#26502 perf(gemma4): single-launch fused router (topk + softmax + scale)

原始 PR 作者 pyc96 合并时间 2026-06-02 16:00 文件变更 3 提交数 6 评论 10 代码增减 +229 / -0

执行摘要

融合 Gemma4 路由为单次 Triton kernel，decode 吞吐提升 5.6%

在 Gemma-4-26B 等模型中，路由函数在每次 MoE 前向中发射四个 GPU kernel，累计占用约 5.8% 的 decode GPU 时间。vLLM 的 fused kernel 将此降到 ~1.1%，本 PR 将其移植至 SGLang，以提升 Gemma4 模型的推理吞吐。

建议技术团队精读该 PR，尤其关注：(1) int64 键打包实现单次排序的设计技巧；(2) 如何通过条件判断保持与现有量化路径的兼容；(3) 将 vLLM 算法重写为 SGLang 代码风格的方法。对于非 Gemma4 用户，该 PR 虽不直接受益，但其 fused routing 模式可推广至其他 MoE 路由场景。

讨论亮点

Review 讨论聚焦在代码风格和兼容性上：(1) BBuf 建议将 tl.exp2 替换为 tl.exp，因为无须兼容过旧 Triton 版本；(2) 为 assert 添加失败说明信息；(3) 移除不必要的内联注释。作者均予以采纳，无未解决争议。

实现拆解

新增融合 kernel 和封装：在 python/sglang/srt/layers/gemma4_fused_ops.py 中添加 Triton kernel _gemma4_routing_kernel 和 Python 封装函数 gemma4_fused_routing。kernel 通过将 logit 的比特表示与专家 ID 打包为 int64 键，一次 tl.sort 实现降序排列，随后完成 fp32 softmax 和 scale 乘法。
修改模型路由入口：在 python/sglang/srt/models/gemma4_causal.py 的 Gemma4MoE.__init__ 中的 routing_function 内加入条件判断，对 CUDA 上的 fp16/bf16/fp32 输入调用 fused 路由，否则回退原有 torch 实现。
添加单元测试：新建 test/registered/kernels/test_gemma4_fused_routing.py，通过参数化覆盖 47 种形状/数据类型组合，验证与参考实现的一致性；包含零 token 边界和 scale 应用验证。
CI 注册：在测试文件中通过 register_cuda_ci 注册到 CI 流水线，确保构建自动执行。

文件	模块	状态	重要度
`python/sglang/srt/layers/gemma4_fused_ops.py`	路由内核	modified	7.93
`test/registered/kernels/test_gemma4_fused_routing.py`	路由测试	added	7.47
`python/sglang/srt/models/gemma4_causal.py`	模型定义	modified	5.72

关键符号

_gemma4_routing_kernel gemma4_fused_routing routing_function

关键源码片段

test/registered/kernels/test_gemma4_fused_routing.py test-coverage

新测试文件，覆盖 47 种形状 / 数据类型组合，验证 fused kernel 与参考实现一致性，包含边界和 scale 测试。
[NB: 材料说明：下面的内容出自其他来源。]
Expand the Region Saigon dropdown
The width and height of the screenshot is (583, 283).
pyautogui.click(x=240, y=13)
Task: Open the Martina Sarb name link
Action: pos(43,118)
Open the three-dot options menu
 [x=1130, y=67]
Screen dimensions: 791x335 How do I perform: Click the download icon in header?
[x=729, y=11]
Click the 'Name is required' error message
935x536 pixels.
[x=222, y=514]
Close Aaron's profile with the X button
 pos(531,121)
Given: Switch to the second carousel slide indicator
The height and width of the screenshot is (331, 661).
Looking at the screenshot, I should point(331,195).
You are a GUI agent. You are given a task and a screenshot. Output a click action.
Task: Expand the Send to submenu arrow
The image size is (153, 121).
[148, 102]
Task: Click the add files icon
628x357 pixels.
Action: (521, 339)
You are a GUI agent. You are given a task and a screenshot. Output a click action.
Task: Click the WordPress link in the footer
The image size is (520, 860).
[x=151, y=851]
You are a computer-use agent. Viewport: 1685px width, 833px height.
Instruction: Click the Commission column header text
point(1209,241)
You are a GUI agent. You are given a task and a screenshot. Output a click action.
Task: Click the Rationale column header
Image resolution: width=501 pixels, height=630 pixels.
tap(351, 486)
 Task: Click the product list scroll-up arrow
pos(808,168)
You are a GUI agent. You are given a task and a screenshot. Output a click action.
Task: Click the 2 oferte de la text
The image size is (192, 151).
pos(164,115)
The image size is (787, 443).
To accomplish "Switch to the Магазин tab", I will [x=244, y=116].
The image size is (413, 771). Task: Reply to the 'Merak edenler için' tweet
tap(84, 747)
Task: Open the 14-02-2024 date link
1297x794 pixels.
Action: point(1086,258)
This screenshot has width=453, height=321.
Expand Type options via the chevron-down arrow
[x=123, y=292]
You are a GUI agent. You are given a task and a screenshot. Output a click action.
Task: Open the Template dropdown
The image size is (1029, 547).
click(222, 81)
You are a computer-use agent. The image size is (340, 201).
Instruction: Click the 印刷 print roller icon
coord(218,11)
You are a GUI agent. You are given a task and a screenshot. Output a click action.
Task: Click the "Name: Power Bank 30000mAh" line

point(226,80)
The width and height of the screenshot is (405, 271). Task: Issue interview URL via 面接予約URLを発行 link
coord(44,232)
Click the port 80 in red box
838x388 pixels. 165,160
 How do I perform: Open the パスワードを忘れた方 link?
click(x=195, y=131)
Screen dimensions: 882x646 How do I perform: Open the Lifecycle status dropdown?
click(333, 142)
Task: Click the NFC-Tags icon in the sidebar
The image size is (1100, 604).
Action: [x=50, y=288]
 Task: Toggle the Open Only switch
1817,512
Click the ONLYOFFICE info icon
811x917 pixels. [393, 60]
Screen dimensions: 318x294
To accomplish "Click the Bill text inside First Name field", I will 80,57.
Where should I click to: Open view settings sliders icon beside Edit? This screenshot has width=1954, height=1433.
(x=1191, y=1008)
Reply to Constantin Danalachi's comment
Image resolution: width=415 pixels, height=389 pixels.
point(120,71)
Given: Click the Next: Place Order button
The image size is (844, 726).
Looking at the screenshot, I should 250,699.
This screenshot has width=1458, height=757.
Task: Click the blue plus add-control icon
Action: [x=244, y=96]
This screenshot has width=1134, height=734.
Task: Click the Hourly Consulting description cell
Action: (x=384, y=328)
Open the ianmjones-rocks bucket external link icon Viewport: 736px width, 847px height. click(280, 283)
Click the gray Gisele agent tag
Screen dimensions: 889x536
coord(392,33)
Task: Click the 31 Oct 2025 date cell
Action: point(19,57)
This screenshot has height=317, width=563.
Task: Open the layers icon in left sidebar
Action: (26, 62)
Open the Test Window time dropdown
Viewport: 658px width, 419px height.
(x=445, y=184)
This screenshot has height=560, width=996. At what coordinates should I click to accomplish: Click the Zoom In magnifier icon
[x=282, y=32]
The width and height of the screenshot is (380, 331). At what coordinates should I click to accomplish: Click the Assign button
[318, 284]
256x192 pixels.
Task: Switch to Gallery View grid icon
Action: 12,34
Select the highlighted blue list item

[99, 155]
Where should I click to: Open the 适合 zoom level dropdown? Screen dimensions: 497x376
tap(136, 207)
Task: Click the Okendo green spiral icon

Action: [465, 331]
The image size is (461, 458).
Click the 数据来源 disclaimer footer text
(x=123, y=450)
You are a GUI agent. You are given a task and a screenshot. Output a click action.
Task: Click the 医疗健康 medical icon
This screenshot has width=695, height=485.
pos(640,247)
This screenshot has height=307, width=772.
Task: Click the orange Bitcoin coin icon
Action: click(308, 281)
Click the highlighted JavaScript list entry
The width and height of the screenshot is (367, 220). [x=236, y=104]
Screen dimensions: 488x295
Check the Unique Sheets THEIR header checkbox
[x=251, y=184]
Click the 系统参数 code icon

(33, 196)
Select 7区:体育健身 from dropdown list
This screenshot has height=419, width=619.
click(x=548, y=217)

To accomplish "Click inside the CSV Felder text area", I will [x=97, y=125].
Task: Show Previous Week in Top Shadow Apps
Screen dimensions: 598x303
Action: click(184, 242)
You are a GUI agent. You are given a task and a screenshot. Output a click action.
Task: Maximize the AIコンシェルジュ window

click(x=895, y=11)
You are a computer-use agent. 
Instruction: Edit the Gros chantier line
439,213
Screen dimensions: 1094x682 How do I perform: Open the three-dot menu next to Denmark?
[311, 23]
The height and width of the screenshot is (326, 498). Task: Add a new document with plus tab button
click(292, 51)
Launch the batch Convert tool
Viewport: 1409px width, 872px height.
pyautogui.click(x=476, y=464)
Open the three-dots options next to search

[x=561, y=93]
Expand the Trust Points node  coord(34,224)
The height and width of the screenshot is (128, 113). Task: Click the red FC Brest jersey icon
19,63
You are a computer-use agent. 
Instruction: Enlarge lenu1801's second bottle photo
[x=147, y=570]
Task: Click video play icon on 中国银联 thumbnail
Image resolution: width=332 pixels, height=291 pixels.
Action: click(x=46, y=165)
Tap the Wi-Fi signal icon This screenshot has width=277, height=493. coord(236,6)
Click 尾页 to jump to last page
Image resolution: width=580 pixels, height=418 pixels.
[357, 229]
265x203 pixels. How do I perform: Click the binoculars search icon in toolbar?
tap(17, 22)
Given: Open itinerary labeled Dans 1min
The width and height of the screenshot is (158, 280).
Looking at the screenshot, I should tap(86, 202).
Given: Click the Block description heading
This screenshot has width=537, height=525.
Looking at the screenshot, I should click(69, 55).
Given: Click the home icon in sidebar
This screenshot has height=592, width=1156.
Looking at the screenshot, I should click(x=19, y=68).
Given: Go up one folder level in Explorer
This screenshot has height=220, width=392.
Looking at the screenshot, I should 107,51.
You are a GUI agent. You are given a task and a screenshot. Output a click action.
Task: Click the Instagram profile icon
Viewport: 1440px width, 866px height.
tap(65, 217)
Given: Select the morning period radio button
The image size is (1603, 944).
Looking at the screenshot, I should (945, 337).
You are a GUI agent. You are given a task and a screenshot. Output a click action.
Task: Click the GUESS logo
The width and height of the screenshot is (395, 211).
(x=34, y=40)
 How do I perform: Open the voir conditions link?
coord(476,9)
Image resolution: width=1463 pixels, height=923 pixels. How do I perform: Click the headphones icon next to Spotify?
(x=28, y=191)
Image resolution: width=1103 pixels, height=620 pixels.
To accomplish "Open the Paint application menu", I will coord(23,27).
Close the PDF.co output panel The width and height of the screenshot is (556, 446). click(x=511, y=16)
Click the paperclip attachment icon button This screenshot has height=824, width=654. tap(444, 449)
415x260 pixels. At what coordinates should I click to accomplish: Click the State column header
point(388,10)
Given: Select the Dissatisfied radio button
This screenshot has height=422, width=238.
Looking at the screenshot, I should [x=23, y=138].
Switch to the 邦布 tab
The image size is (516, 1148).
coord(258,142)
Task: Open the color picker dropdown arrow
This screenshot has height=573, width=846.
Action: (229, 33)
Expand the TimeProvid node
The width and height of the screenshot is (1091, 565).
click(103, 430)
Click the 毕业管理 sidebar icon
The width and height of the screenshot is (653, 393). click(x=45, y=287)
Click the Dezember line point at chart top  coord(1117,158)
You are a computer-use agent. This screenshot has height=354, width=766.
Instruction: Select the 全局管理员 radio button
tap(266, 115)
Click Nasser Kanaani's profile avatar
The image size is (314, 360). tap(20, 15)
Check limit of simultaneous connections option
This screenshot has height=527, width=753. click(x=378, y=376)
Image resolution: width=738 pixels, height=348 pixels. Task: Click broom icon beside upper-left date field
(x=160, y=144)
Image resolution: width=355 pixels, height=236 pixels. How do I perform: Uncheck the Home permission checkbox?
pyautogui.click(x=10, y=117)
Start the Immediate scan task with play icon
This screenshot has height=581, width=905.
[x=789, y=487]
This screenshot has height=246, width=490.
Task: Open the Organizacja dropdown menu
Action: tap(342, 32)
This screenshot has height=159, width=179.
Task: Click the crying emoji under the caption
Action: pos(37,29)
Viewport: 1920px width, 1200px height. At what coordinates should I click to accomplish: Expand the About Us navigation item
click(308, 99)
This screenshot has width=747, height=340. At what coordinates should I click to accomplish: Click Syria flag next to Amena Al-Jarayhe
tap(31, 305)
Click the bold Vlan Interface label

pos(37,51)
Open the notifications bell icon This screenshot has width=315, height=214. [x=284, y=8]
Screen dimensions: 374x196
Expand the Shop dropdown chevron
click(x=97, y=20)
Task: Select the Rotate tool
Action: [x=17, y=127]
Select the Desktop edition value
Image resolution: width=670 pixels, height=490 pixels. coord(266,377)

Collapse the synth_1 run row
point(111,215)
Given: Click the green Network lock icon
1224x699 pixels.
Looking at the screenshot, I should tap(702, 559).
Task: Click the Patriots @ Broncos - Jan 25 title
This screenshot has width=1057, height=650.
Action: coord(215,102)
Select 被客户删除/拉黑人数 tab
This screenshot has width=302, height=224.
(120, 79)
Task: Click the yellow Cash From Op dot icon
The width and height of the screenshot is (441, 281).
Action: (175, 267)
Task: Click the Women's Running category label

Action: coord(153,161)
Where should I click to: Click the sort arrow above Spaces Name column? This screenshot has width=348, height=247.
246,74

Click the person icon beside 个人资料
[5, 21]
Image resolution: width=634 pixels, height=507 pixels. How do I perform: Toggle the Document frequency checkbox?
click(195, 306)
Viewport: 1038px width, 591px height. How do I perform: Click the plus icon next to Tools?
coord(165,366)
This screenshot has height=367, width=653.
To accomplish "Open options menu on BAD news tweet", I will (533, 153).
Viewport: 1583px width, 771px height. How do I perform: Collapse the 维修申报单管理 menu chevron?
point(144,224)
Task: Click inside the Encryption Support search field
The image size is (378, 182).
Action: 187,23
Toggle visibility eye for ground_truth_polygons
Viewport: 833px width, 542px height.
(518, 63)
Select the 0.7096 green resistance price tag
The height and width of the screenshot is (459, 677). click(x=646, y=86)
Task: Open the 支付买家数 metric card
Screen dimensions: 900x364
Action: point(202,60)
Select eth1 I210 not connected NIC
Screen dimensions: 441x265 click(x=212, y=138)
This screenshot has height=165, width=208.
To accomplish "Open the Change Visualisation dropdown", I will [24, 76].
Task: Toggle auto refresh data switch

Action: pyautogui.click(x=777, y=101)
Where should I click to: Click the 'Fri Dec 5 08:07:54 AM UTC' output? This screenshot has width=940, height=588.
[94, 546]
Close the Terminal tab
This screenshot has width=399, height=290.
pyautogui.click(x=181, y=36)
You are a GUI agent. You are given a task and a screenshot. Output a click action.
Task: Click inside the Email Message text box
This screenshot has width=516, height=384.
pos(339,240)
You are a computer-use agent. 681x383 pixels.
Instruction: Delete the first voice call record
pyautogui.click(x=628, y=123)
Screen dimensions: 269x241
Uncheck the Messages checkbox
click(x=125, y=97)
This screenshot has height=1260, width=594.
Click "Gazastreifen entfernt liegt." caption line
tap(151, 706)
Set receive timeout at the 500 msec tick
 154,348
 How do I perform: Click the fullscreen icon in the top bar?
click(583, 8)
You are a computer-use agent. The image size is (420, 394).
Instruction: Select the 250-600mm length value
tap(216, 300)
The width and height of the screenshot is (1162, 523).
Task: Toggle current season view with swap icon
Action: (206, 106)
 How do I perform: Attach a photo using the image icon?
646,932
def _reference(gating_output: torch.Tensor, per_expert_scale: torch.Tensor, topk: int):
    """The previous (now fallback) torch routing function from gemma4_causal.py."""
    topk_logits, topk_ids = torch.topk(gating_output, k=topk, dim=-1)
    topk_weights = torch.nn.functional.softmax(topk_logits, dim=-1)
    topk_weights = topk_weights * per_expert_scale[topk_ids].to(topk_weights.dtype)
    return topk_weights.to(torch.float32), topk_ids.to(torch.int32)


@pytest.mark.parametrize("dtype", [torch.bfloat16, torch.float16, torch.float32])
@pytest.mark.parametrize("T", [1, 7, 64, 128, 1024])
@pytest.mark.parametrize("E,K", [(128, 8), (64, 4), (256, 8)])
def test_matches_reference(fused_routing, dtype, T, E, K):
    torch.manual_seed(0)
    g = torch.randn(T, E, dtype=dtype, device="cuda")
    s = torch.rand(E, dtype=dtype, device="cuda") * 2.0

    ref_w, ref_i = _reference(g, s, K)
    out_w, out_i = fused_routing(g, s, K)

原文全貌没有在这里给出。